* Teks yang Diberikan:
┌──

Tentang Kembali dan Pergi

Sepertinya memang kita butuh waktu sendiri dan tentu ditemani sedikit suara hujan agar kita bisa menulis hal yang tak terucap. 

***

Dulu sekali saat adik saya masih kuliah di Solo dan sedang berlibur di Surabaya dia sempat ditanyai oleh ibu saya. 

mbalik kapan? (kapan kembali?) 

Tentu, kalimat itu ditanyakan karena ibu saya ingin tahu hari apa adik saya akan mengakhiri liburannya di Surabaya. Bagi saya, penggunaan diksi "kembali" adalah diksi yang salah atau paling tidak, bisa diperdebatkan. Terus terang saya lupa apakah kontemplasi diksi ini saya ucapkan secara verbal atau hanya saya pendam dalam hati. 

Saya tidak punya basis akademik atau ilmu ndakik-ndakik soal linguistik sebenarnya. Jadi mari kita anggap tulisan ini adalah anabel (analisa gembel) pribadi saya yang tentu saja hanya berdasarkan interpertasi pengalaman pribadi. Memang apa yang anda harapkan dari tulisan yang dibuat tengah malam setelah saya selesai melihat Ali dan Ratu-Ratu Queens di Netflix? 

Sebagai pembuka mari coba kita putar ingatan kita dan kita mulai dari fase sebelum pubertas melanda, saat kita masih sangat menikmati bermain sepakbola dengan bola plastik yang sudah masuk ke selokan berkali-kali di depan rumah. Memang sebuah fakta, waktu itu, kita tidak bermain 2x45 menit seperti yang diatur oleh FIFA, tetapi kita buat peraturan bahwa suara adzan maghrib adalah peluit akhir. Biasanya setelah itu kita akan mendengar diksi mbalik (kembali). 

mbalik sek yo! 

Ucap teman-teman sepermainan kita, entah yang tadinya jadi tim lawan atau tim kawan.

└──

* Data yang Diberikan:

┌──

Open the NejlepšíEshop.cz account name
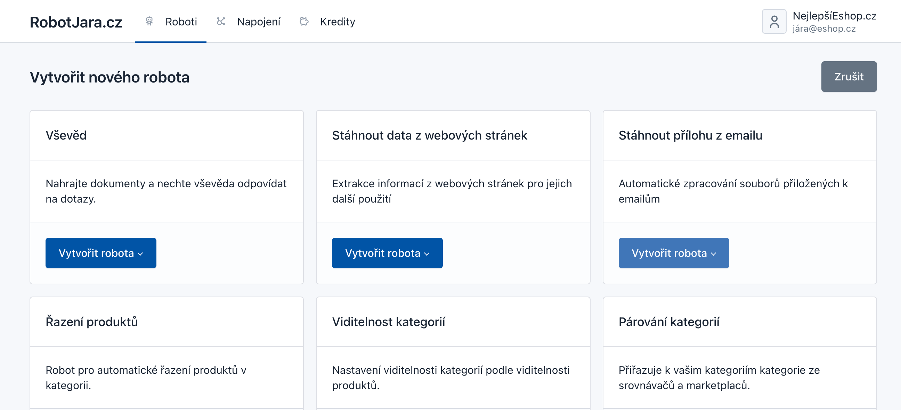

└──

Tolong jawab pertanyaan berikut berdasarkan teks tentang kembali dan pergi di atas.
1. Di kota mana adik penulis kuliah?
2. Apa yang selesai dilihat penulis di Netflix sebelum menulis teks ini?
3. Apa yang dijadikan peluit akhir saat bermain sepakbola?

* Hasil Latihan:
1. Solo.
2. Ali dan Ratu-Ratu Queens.
3. Suara adzan maghrib.